The reason why was simple: Desperately Seeking Susan.

It took a mere three months, almost to the day, for Madonna to go from a small blurb in TIME (“She is 24 and has been hot in the music business for all of six months”; she was actually 26) to the cover of the magazine. At that point, her concert tour was stirring up young audiences nationwide, her first album Madonna had sold 2.8 million copies in the U.S. and her second, Like a Virgin, had done about twice that much. But the movie, made prior to her fame and released right in the middle of its first wave, tipped the scales. “As things are, Susan gives Madonna an audience she can’t reach with MTV or disco,” TIME commented. In fact, Susan was such a good fit for her that, for a moment, it seemed like she might switch focus:

Madonna admits that Susan, except for her four-second attention span, is to some extent a self-caricature, and it remains to be seen what she could do with a role that required her to wear grown-ups’ clothes. The guess here is that she would be very good. It does not take much imagination to see her in the Judy Holliday role in Born Yesterday, beating Broderick Crawford at gin rummy.

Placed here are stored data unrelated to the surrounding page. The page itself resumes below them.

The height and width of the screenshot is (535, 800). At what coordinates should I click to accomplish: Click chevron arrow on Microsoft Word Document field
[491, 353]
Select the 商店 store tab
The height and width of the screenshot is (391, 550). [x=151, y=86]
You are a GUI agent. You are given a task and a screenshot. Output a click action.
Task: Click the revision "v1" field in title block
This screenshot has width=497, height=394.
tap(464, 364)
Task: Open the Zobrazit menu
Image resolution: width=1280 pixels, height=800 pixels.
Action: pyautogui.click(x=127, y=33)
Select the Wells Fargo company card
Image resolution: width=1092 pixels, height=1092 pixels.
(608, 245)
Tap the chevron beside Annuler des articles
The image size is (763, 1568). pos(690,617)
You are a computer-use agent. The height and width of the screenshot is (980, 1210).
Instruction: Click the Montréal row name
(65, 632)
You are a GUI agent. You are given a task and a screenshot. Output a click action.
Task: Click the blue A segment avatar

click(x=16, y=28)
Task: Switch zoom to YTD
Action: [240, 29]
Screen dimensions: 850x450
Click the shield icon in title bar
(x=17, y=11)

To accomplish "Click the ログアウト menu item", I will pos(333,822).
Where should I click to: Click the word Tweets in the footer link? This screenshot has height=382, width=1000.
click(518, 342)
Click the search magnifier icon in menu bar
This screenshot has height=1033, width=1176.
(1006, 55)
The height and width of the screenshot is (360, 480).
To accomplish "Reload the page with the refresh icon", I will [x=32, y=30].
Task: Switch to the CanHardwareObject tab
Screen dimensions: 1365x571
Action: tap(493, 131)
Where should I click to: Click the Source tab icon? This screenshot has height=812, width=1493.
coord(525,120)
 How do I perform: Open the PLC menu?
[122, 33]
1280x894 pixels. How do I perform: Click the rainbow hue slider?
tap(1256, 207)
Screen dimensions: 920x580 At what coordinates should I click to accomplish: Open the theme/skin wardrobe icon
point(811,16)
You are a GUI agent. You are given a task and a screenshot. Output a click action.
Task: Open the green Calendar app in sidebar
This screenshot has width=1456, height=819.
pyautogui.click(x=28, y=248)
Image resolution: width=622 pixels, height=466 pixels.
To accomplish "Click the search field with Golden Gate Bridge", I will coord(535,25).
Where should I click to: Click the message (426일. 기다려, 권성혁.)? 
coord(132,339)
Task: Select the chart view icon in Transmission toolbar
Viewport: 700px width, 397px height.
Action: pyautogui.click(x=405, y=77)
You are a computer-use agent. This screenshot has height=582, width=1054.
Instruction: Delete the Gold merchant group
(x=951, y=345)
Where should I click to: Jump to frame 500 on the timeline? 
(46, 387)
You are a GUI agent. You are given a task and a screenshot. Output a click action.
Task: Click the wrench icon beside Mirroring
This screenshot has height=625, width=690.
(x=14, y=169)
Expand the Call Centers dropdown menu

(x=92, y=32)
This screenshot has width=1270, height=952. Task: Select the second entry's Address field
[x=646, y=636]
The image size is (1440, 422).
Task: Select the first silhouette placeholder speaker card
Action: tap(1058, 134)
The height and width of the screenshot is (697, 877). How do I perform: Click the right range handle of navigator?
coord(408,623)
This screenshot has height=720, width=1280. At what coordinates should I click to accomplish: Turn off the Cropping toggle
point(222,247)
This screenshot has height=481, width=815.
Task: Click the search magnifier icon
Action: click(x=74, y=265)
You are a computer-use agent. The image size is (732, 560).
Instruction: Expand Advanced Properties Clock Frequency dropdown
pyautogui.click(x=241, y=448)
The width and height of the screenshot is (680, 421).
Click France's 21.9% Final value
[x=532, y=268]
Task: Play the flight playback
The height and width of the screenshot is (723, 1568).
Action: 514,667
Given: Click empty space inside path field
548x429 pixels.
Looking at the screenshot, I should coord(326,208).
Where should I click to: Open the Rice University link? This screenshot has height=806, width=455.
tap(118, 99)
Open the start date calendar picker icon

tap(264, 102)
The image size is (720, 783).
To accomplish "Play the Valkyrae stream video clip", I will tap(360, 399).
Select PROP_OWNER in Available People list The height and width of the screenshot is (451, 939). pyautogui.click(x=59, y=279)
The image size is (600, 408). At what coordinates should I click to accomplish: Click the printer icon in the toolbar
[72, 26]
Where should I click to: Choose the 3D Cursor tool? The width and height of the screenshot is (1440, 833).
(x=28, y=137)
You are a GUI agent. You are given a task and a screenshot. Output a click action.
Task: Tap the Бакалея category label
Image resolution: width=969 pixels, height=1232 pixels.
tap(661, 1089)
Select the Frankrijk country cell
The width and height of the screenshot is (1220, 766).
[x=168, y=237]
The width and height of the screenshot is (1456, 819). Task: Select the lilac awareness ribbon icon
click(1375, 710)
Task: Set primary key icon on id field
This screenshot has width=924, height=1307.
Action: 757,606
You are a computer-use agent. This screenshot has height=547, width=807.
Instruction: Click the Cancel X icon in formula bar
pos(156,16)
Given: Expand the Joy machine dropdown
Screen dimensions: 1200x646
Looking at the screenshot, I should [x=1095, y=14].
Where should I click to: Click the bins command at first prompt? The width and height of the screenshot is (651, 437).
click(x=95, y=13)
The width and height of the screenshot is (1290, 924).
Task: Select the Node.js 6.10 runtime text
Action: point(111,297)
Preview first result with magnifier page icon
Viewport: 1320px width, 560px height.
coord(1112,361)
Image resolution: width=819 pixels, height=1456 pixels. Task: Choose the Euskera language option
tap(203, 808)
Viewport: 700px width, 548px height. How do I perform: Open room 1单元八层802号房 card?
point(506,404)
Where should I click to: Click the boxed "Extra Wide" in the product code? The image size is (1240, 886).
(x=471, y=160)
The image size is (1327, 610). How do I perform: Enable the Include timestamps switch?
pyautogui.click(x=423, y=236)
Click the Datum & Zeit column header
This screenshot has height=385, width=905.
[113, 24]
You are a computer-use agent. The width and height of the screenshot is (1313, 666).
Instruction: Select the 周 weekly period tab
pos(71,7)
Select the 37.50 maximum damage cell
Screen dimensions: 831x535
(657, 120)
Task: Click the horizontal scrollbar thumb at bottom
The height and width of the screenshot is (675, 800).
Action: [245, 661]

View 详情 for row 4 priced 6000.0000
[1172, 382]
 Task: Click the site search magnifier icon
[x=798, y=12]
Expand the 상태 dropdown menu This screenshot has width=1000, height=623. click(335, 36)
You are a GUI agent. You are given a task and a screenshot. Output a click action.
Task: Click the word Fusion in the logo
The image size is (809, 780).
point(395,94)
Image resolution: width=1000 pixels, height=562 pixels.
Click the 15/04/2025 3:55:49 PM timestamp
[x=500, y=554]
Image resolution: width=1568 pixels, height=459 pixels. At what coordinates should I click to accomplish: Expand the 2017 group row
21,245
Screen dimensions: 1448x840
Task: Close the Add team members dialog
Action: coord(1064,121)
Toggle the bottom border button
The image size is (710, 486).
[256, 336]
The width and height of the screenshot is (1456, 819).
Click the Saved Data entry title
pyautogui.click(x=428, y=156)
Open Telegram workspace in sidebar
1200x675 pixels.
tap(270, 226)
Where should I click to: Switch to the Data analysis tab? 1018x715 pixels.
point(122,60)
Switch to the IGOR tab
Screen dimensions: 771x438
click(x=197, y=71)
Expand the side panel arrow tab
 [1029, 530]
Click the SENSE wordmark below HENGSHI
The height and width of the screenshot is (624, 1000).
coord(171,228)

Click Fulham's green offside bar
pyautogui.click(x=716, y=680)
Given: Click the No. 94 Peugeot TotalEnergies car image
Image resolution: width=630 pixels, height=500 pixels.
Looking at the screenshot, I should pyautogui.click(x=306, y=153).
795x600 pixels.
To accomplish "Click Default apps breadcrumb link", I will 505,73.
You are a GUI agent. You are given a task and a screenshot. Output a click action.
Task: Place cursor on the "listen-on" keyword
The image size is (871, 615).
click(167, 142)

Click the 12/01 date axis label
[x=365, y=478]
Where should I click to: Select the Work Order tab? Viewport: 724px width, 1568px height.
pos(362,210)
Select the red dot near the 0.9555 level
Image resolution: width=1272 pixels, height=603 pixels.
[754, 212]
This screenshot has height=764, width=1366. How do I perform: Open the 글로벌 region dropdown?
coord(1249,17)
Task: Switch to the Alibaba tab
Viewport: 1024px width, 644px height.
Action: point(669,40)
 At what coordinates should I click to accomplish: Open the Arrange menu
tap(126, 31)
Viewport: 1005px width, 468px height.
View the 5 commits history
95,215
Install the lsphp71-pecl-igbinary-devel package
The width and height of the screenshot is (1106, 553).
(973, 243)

Hollywood thinks so too. Director Herbert Ross, who did Funny Girl and Footloose, is considering her, he says, for the lead in a movie about Stripper Blaze Starr. Producer Ray Stark has talked with her about starring in a film about Libby Holman, the ’20s and ’30s torch singer. ”Considering” and ”talking with” do not cost much, of course, but Madonna‘s considering is moving in the same direction. ”I don’t think of myself as a rock star,” she tells an interviewer as she cools out in her hotel room after her concert two weeks ago in New Orleans. The comment is not a gesture at modesty; Madonna is not modest. Nor, for that matter, is she puffed up with self-importance. She has a very clear, cold view of her strengths and weaknesses, and those of the wide world too. She got her first training as a dancer (she won a scholarship in dance at the University of Michigan, but she stayed only 1 1/2 years). She became a fairly good rock drummer and guitarist during her knockabout years as a musician in New York City, then turned to rock singing because she realized she wasn’t going anywhere in the dance world. She says that she might do another rock tour, if her manager Freddy DeMann ”puts a gun to my head,” but clearly it is almost time for another career change.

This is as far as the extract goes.